- Filename extension: .pkg
- Developed by: Apple Inc., Sony Computer Entertainment, Symbian Ltd.
- Container for: Applications

= .pkg =

Filename extension

.pkg (package) is a filename extension used for several file formats that contain packages of software and other files to be installed onto a certain device, operating system, or filesystem, such as macOS, iOS, the PlayStation Vita, the PlayStation 3, the PlayStation 4 and the PlayStation 5.
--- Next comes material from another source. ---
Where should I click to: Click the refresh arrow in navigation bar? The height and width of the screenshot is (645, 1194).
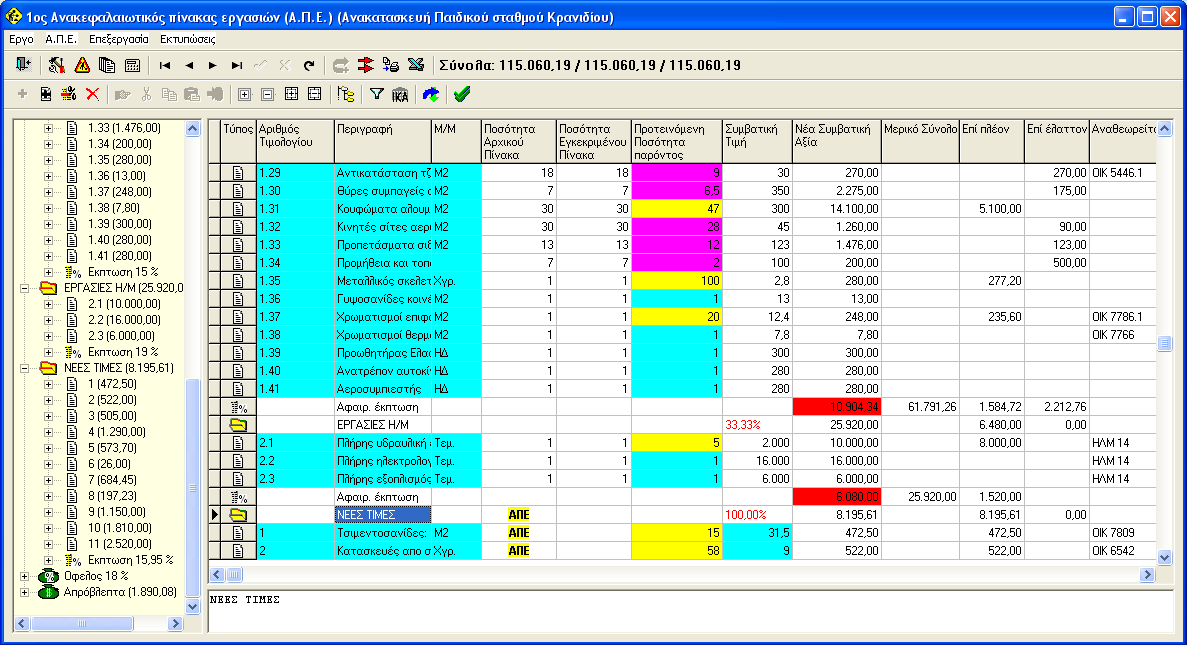coord(309,65)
- macOS and iOS use .pkg extensions for Apple software packages using the Xar format internally.
- PlayStation Vita, PlayStation 3, PlayStation 4, PlayStation 5used for installation of PlayStation Vita, PlayStation 3, PlayStation 4 and PlayStation 5 software, applications, homebrew, and DLC from the PlayStation Store
- System V Release 4 (SVR4) .pkg files are cpio archives that contain specific file tree structures. They are software packages that can be installed, removed and tracked using the pkgadd, pkgrm, and pkginfo commands. The SVR4-based Solaris, and the Solaris-based illumos, support that package format.
- Symbian use .pkg files to store configuration information used to generate .sis installer packages.
- BeOS used .pkg files as part of their software packaging platform. The package format was used after Be Inc. bought Starcode Software Inc. and acquired their packaging tools.
- Apple Newton operating system used files ending in .pkg for Newton applications and software. As a result, when seen from the Mac OS X Finder, Newton applications appear the same as Mac OS X Installer packages; however, they do not share their file format.
- PTC/CoCreate 3D Modeling application use .pkg files to store model files. This .pkg file uses the ZIP file format.
- Microsoft is said to use .pkg files for profile storage on Xbox Network.
- L3 Avionics systems use some .pkg files for software updates.